Sim, caro leitor, de todos nós. Os relatórios disponibilizados pelo Observatório da Discriminação Racial no Futebol demonstram que, por aqui, os ataques racistas ainda são corriqueiros em nossos estádios. Outro estudo muito revelador, do doutorando Fabrizio Colela, da Universidade de Lausanne (Suíça), demonstra que sem os torcedores nos estádios, em virtude da pandemia, os atletas negros melhoraram seus desempenhos nos gramados europeus.

Em 1950, o Brasil foi derrotado na final da Copa do Mundo para o Uruguai e os culpados foram dois negros, Bigode e, especialmente, o goleiro Barbosa. Setenta anos depois os atletas ingleses, Sancho, Rashford e Saka, tornaram-se alvo de ataques covardes por perderem suas cobranças de penalidades que acarretaram no título italiano.

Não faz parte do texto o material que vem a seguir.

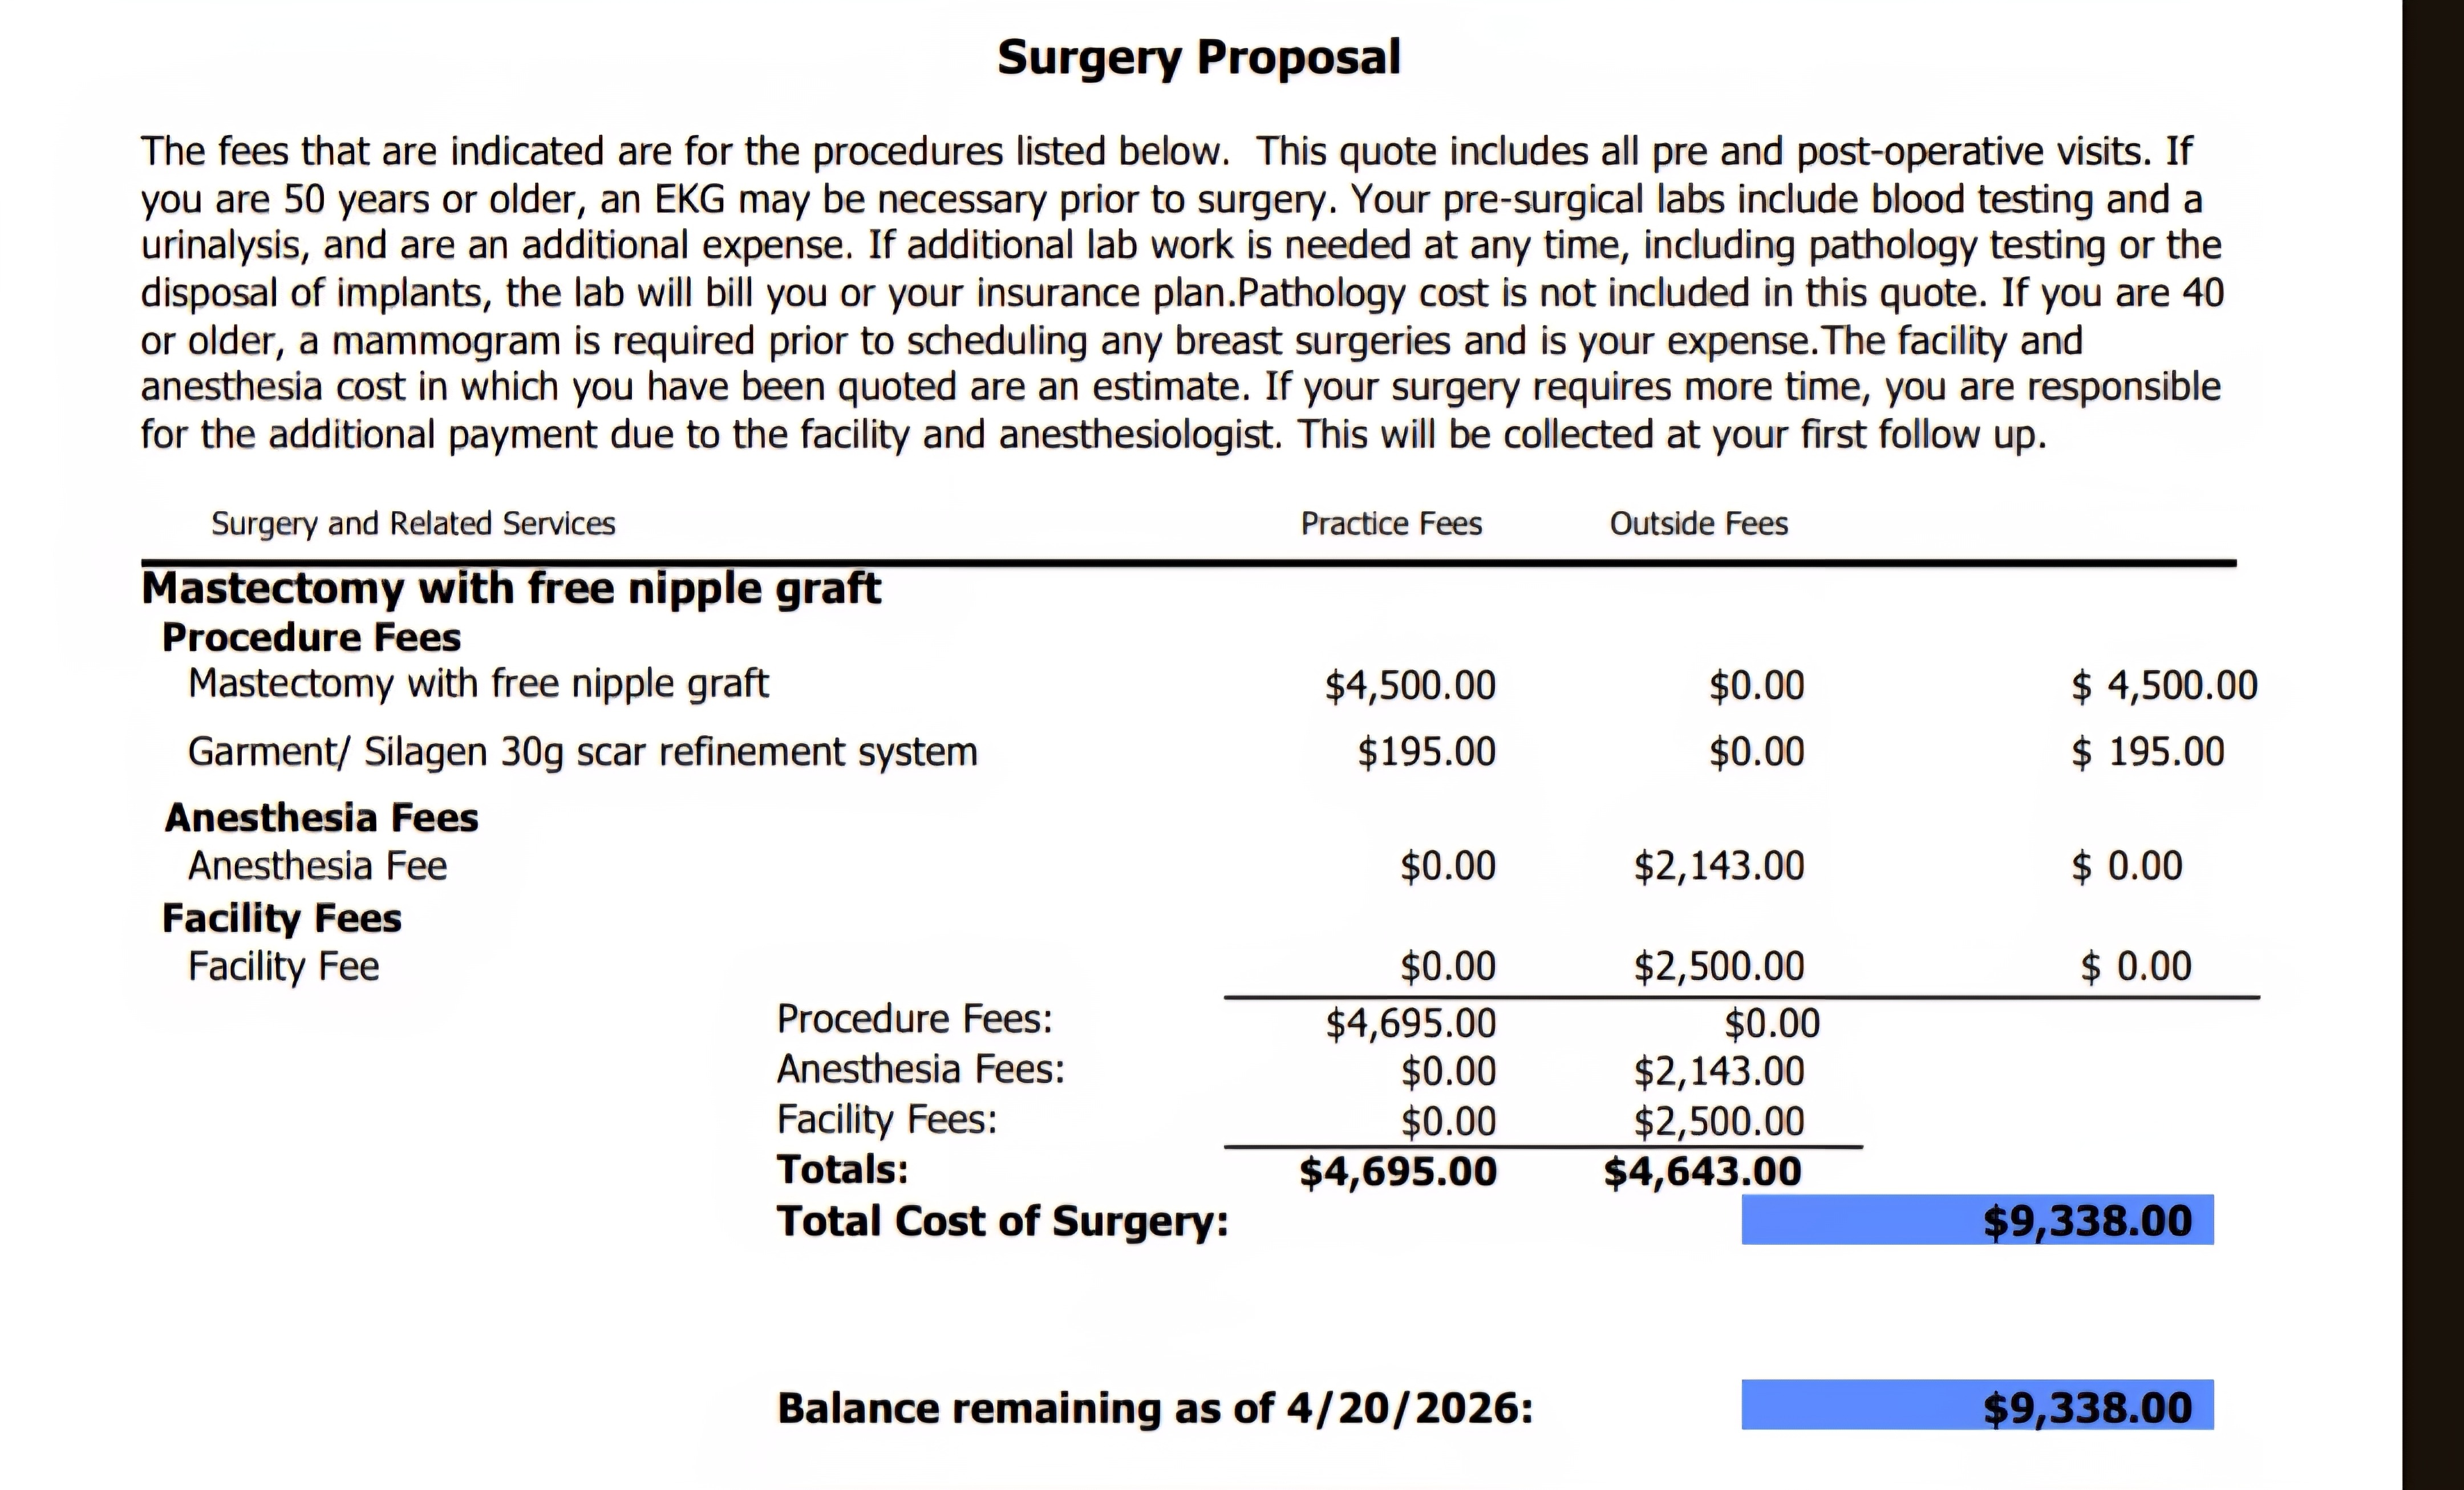Screen dimensions: 2464x1490
Task: Select the Practice Fees column header
Action: [x=1391, y=523]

Não quero isentar os jogadores de suas responsabilidades, mas tais discursos de ódio dirigidos aos atletas que erraram suas cobranças são incapazes de atribuir méritos para o excelente e gigante goleiro italiano, Donnarumma. Ressalte-se que o jovem arqueiro do Milan, vendido nos últimos dias para o PSG, teve como treinador na última temporada um negro, o brasileiro Dida.

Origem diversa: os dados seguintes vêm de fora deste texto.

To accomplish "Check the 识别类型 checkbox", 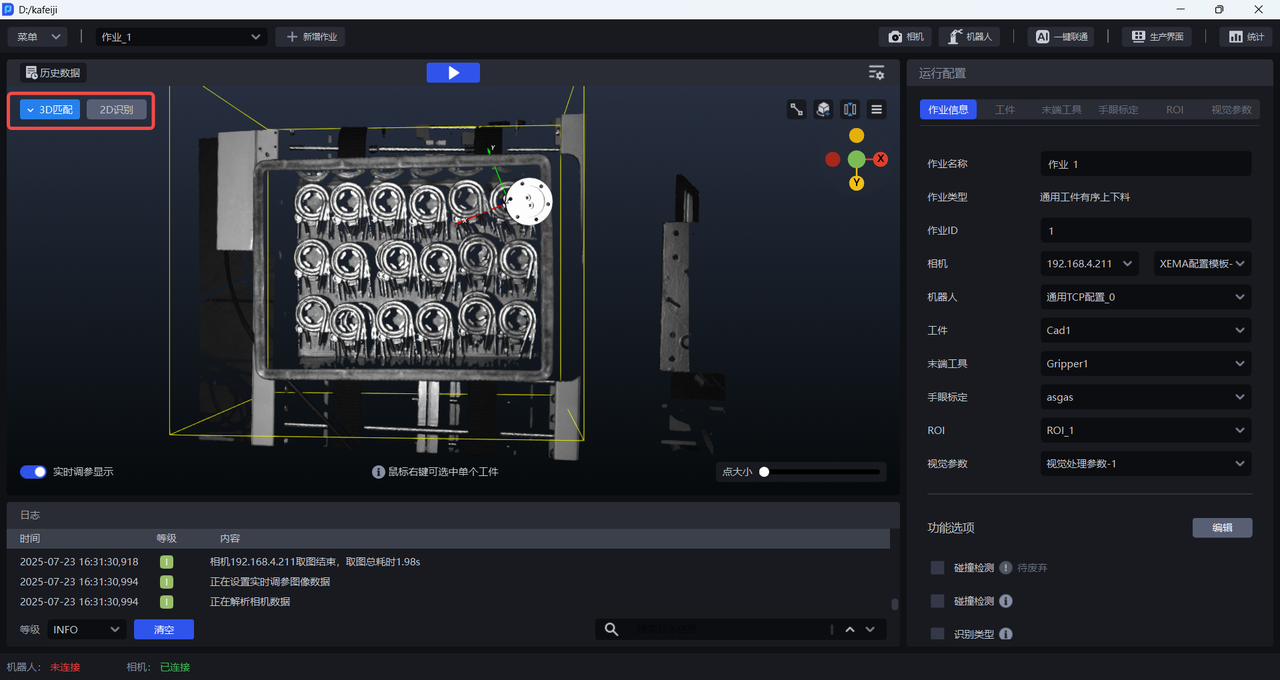I will point(937,634).
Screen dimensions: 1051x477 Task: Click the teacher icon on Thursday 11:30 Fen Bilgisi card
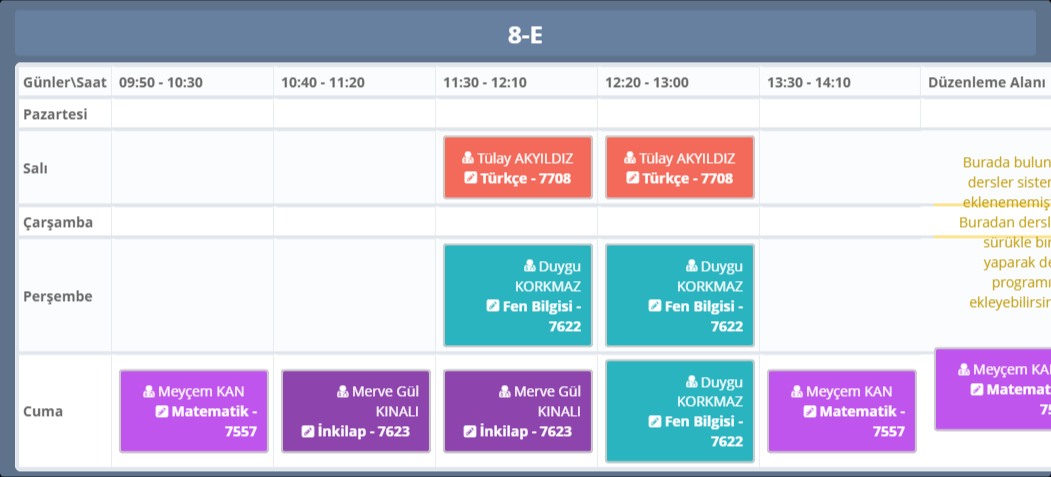(530, 266)
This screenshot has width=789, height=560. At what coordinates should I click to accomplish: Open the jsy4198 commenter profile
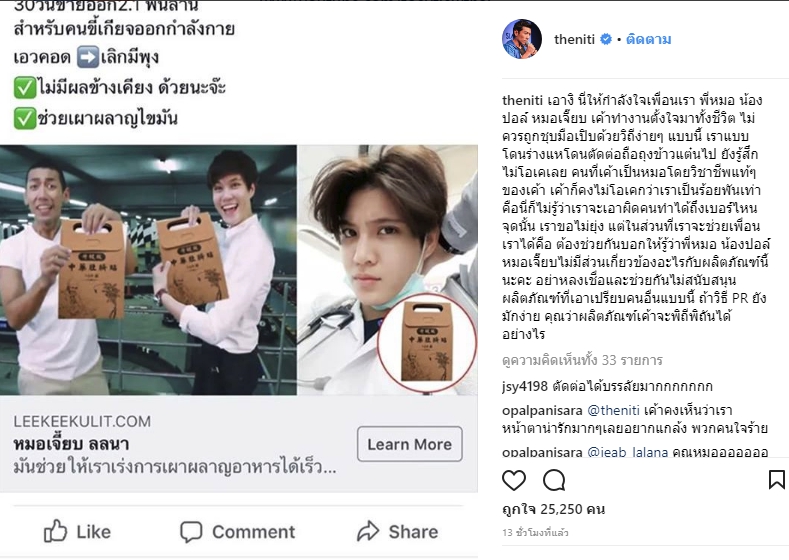[x=525, y=386]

As narrativas racistas também não responsabilizam o treinador inglês que colocou no jogo, há apenas um minuto do seu encerramento, Sancho e Rashford. Me permita, leitor, uma regressão. Volto para a Copa de 1986. Zico entrou no jogo eliminatório contra a França na metade do segundo tempo e em sua primeira jogada fez lançamento perfeito para Branco que foi derrubado dentro da área. Pênalti! O craque brasileiro foi para a cobrança e, ainda frio, perdeu. Alinhavando os dois acontecimentos, se Southgate sabia que Sancho e Rashford seriam os batedores das penalidades, ele deveria tê-los colocado antes, para que estivessem no “clima” do jogo. E o que dizer da escolha de Southgate pelo jovem Saka, de 19 anos, que jamais havia batido uma penalidade máxima em sua carreira profissional e ainda como o último batedor? Bem mais sensato que os detratores raciais, o treinador inglês assumiu a responsabilidade pela escolha dos cobradores.

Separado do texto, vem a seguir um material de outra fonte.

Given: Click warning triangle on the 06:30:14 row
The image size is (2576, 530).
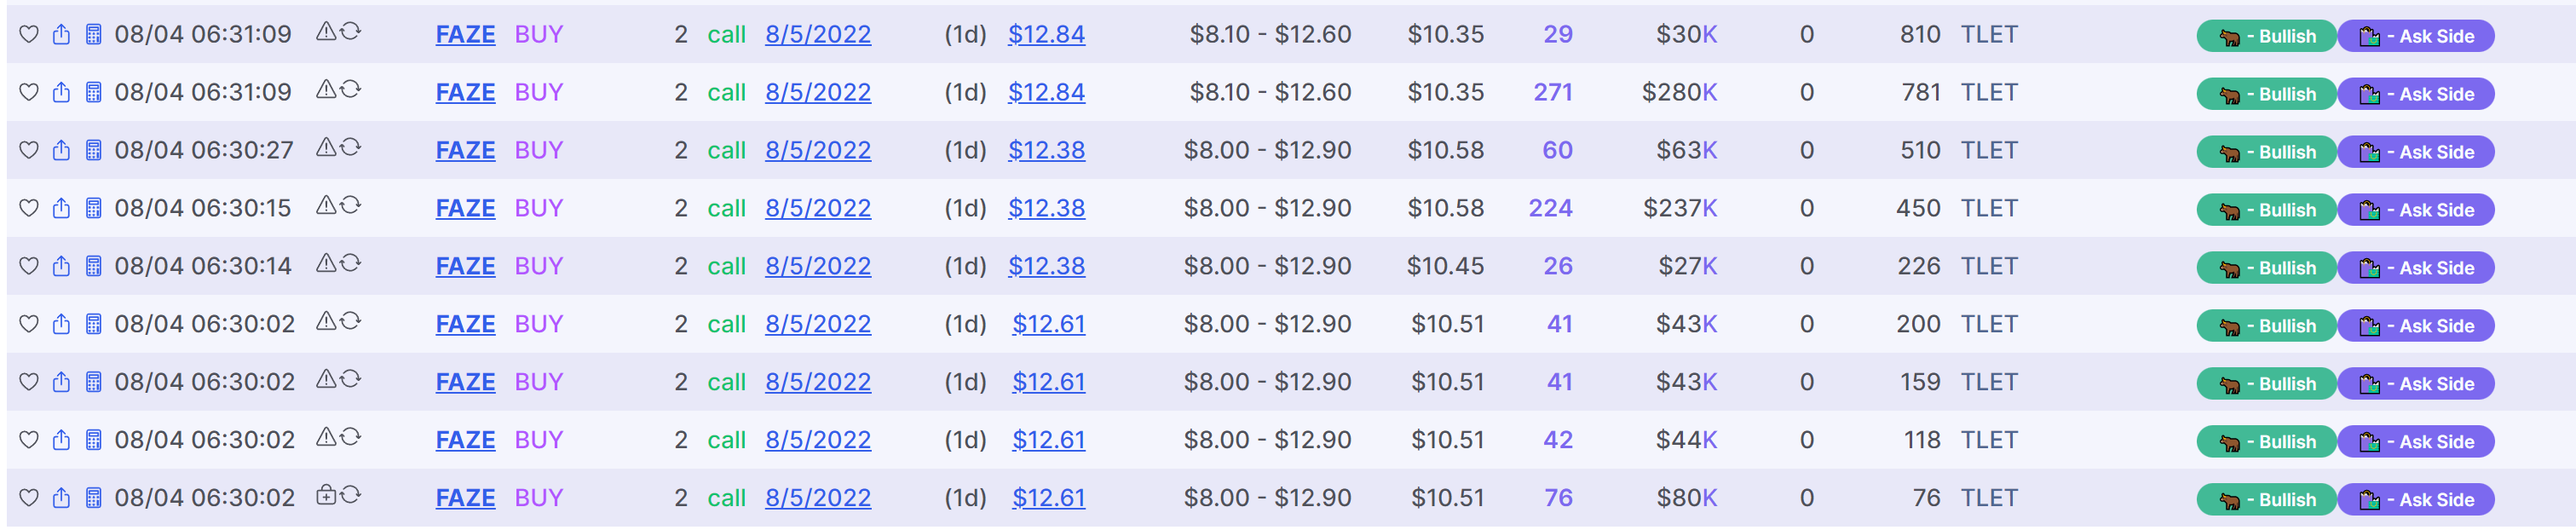Looking at the screenshot, I should (x=326, y=263).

Também não devemos culpar o lado passional do futebol pelo crime cometido. Os erros dos atletas apenas afloraram o racismo que se encontra enraizado em muitos de nós. Não foi a derrota em si o que motivou os atos e declarações racistas, ela apenas deu vazão para pensamentos retrógrados, ultrapassados e cafonas, mas que, infelizmente, ainda não foram integralmente superados.

Por outro lado, a reação de mentes mais arejadas e progressistas apoiando os atletas e condenando de forma veemente as ofensas raciais nos traz um sopro de esperança de que as discriminações atuais, sejam elas quais forem, estão destinadas à marginalidade, ao subterrâneo, ao escárnio e, se possível, à extinção.